#### [Input data]
Start of Block
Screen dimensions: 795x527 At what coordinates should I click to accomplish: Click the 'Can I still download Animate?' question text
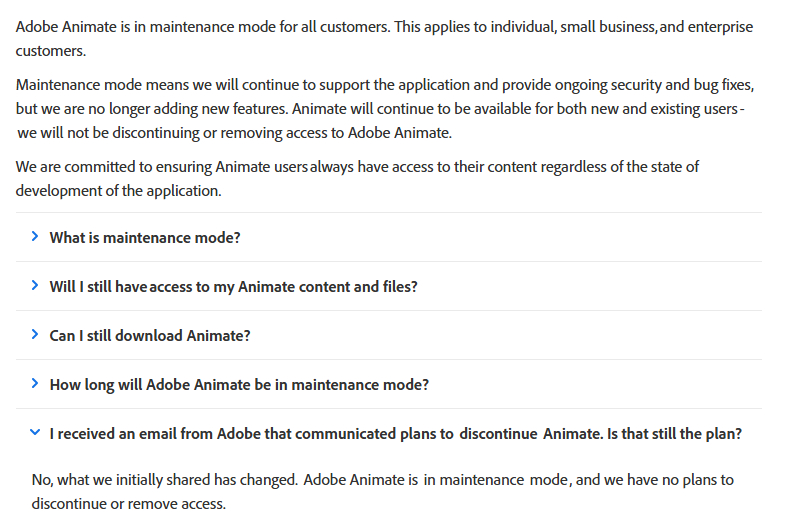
End of Block
Start of Block
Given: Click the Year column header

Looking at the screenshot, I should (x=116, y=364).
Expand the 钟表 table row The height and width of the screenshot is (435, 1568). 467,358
End of Block
Start of Block
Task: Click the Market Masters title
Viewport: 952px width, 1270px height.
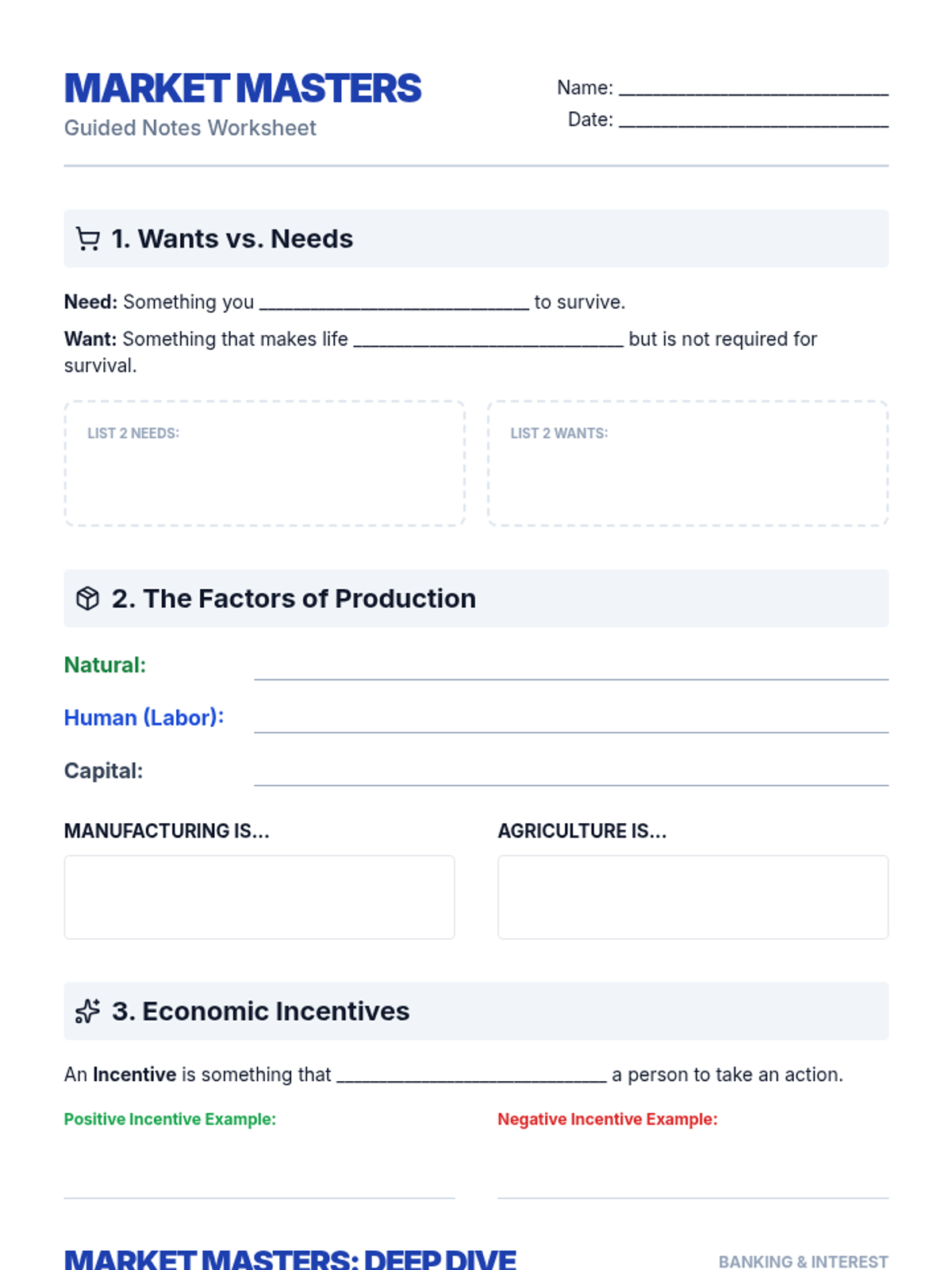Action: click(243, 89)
End of Block
Since only part of the listing is wanted, copy exactly the lines from the one holding "Given: Click the Year column header" to the one holding "Expand the 钟表", both included.

Given: Click the Year column header

Looking at the screenshot, I should (x=116, y=364).
Expand the 钟表 table row The height and width of the screenshot is (435, 1568). 467,358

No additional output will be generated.